Получая дедушкины письма, папа качал головой, вздыхал, мама тоже вздыхала, и я вздыхал – потому что все вздыхают. Я тогда про деда думал, как, например, про Чапаева из кино. Дед был для меня как бы литературным героем. Вот у нас в классе сочинение было: «Мой любимый герой». И я про Чапаева написал, потому что кино о нем раз десять видел. Вот я и про дедушку тогда тоже мог бы сочинение написать. И пятерку заработать, когда человека не знаешь, про него всегда легко писать. А дед ведь у меня – генерал. Вот пожалуйста – можно написать, как он фашистов громил. Как метко пушки его по Берлину стреляли – дед-то еще и артиллерист. Или как он в гражданскую на вороном коне скакал с шашкой в руке… Хотя в гражданскую мой дед не воевал. Но разве это важно? В сочинении все можно написать, на то оно и сочинение.

От слова «сочинять».

Потрясающее известие

В общем, дед слал нам бодрые письма, и папа с мамой отвечали ему тем же. Рапортовали, как мы живем, как строим электростанцию, как у нас хорошо и весело. А я должен честно сказать, что незаметно для себя перестал верить, будто дед когда-нибудь к нам приедет. И, хуже того, перестал верить, что дед вообще у меня есть.
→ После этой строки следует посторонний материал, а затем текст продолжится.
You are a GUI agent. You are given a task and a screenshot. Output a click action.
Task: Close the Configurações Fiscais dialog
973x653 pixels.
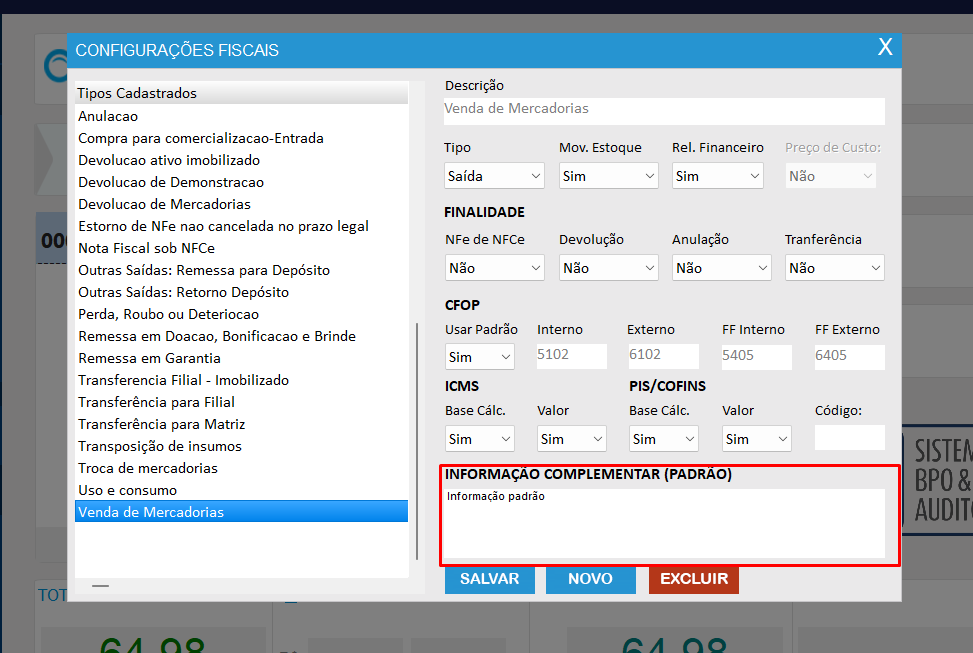tap(884, 47)
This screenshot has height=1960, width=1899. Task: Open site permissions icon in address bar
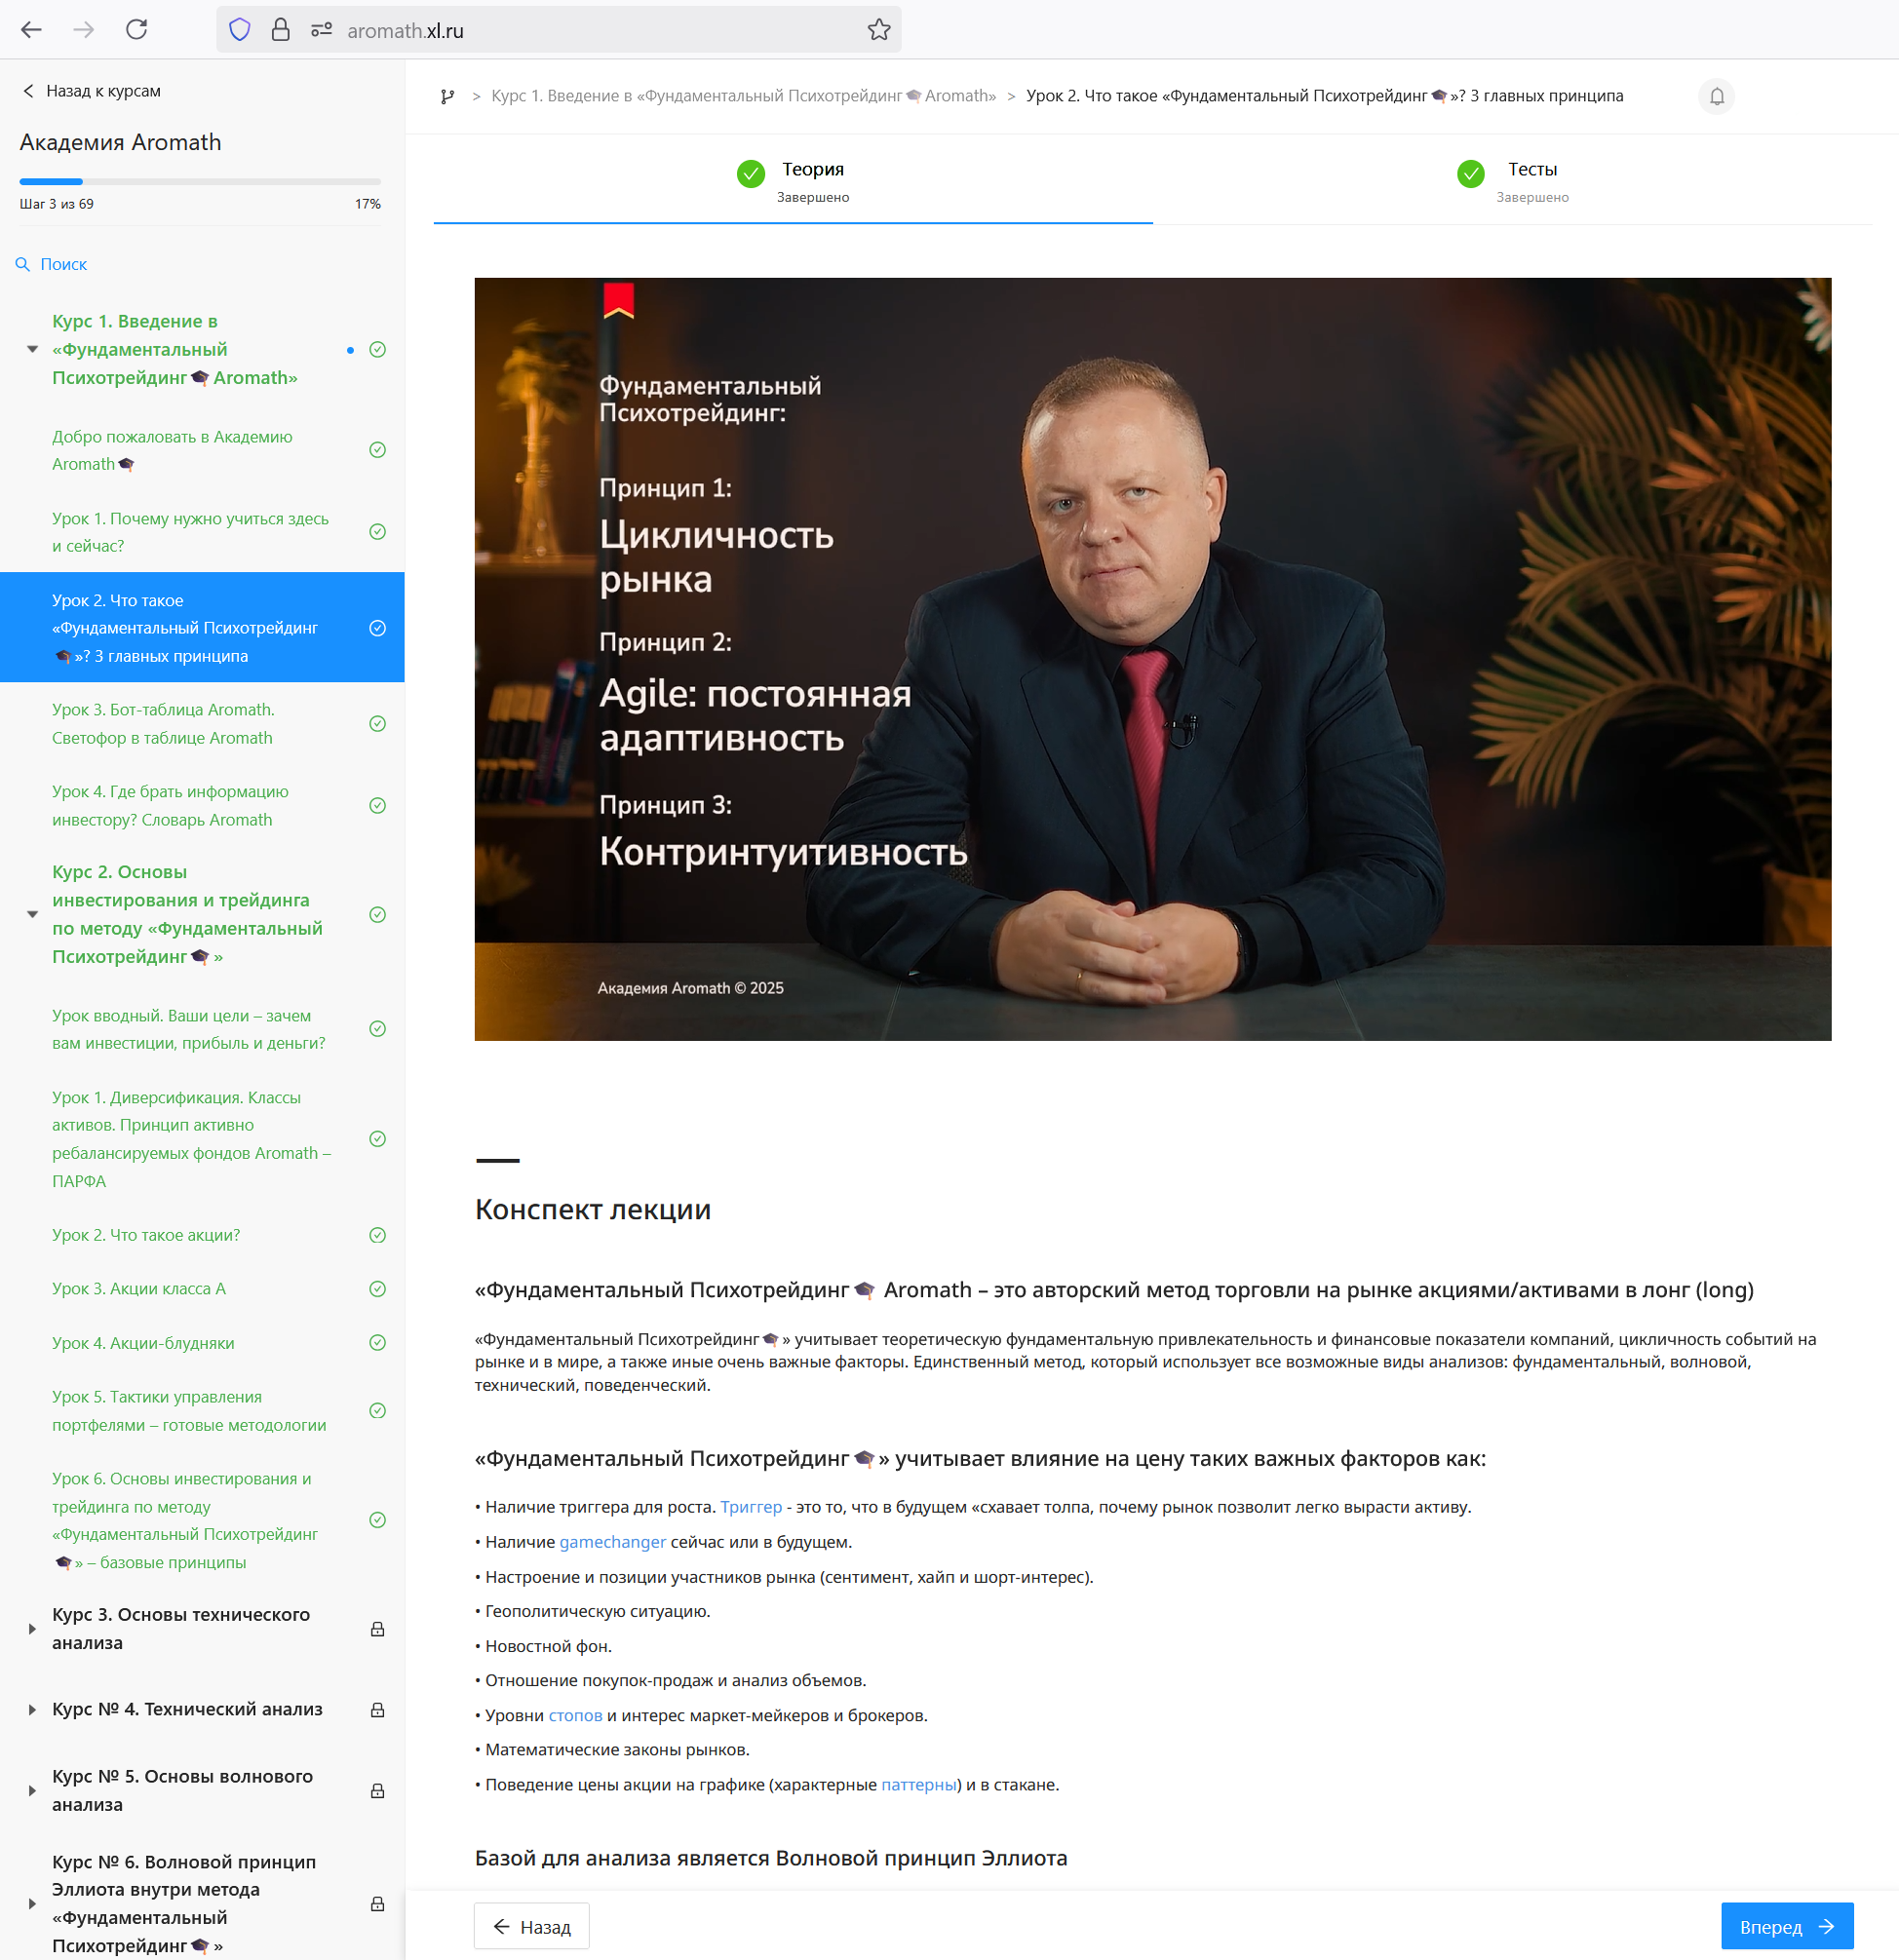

И вот, как сейчас помню, пришел я от Анны Робертовны, с французского языка. Она меня еще изъясняться по-французски приучала, как могу. «Вдруг, – говорит, – к нам в поселок французы приедут, делегация какая-нибудь. Или, допустим, ты во Франции окажешься. И тебе надо про себя рассказать. Давай, мол!»

Я пыхтел, изъяснялся: «Ж'абит дан Сибир». Дескать, я живу в Сибири. «Мон пэр инженер». «Мой отец – инженер». И так далее. Я еще спросил тогда Анну Робертовну, как по-французски – дедушка. «Гран-пэр», – сказала она. Большой отец, значит, в буквальном переводе. Забавно. Я засмеялся.